Records from a collection:
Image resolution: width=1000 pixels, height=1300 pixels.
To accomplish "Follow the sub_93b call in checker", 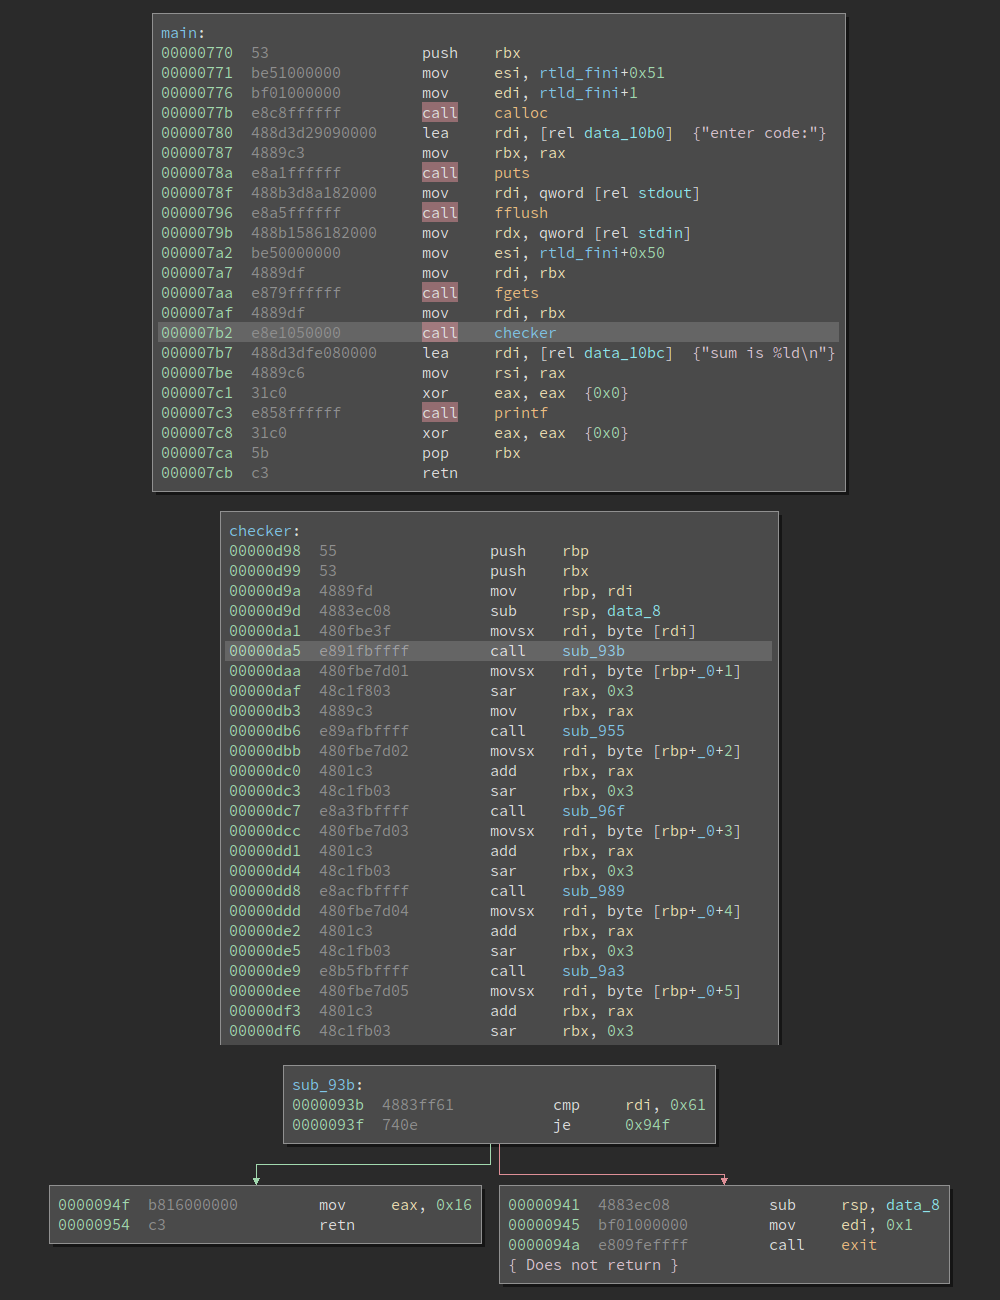I will pos(593,651).
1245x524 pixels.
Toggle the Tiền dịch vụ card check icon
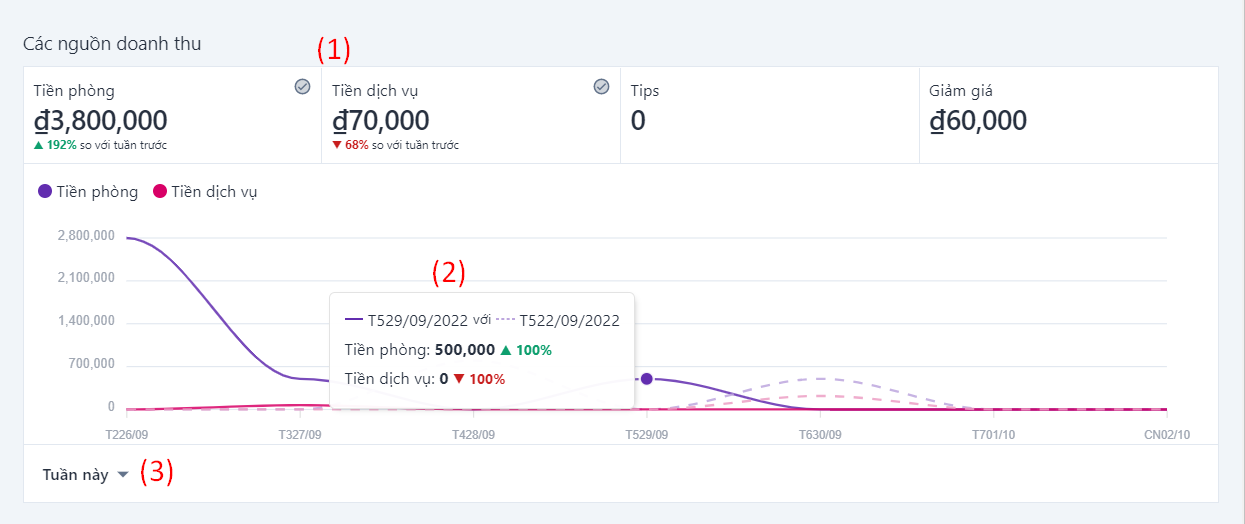602,87
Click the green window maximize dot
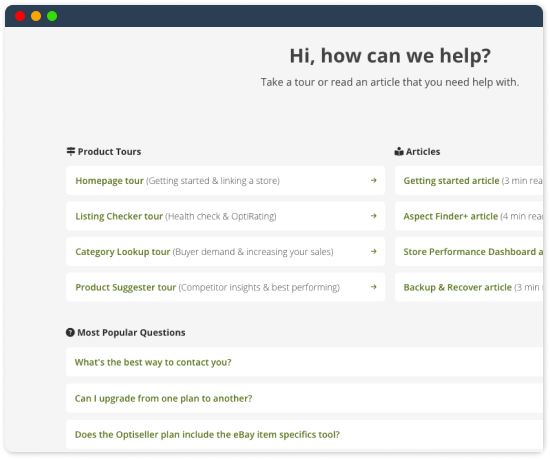 (52, 16)
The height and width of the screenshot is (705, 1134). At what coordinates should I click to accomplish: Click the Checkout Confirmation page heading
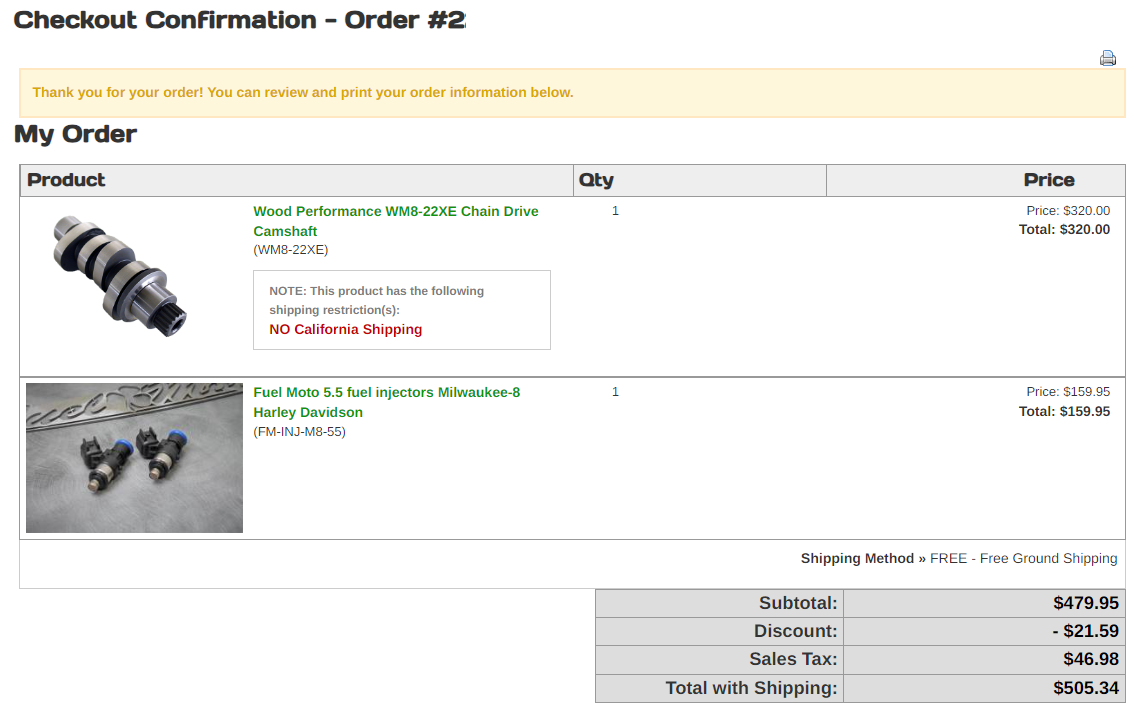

__WHAT IS BEING ASKED__
From the line containing "1245x524 pixels." through the end of the entries, quote each line exactly and nothing else, excluding all pictures.

__ANSWER TO THIS TASK__
1245x524 pixels.
Toggle the Tiền dịch vụ card check icon
602,87
Click the green window maximize dot
 (52, 16)
The height and width of the screenshot is (705, 1134). At what coordinates should I click to accomplish: Click the Checkout Confirmation page heading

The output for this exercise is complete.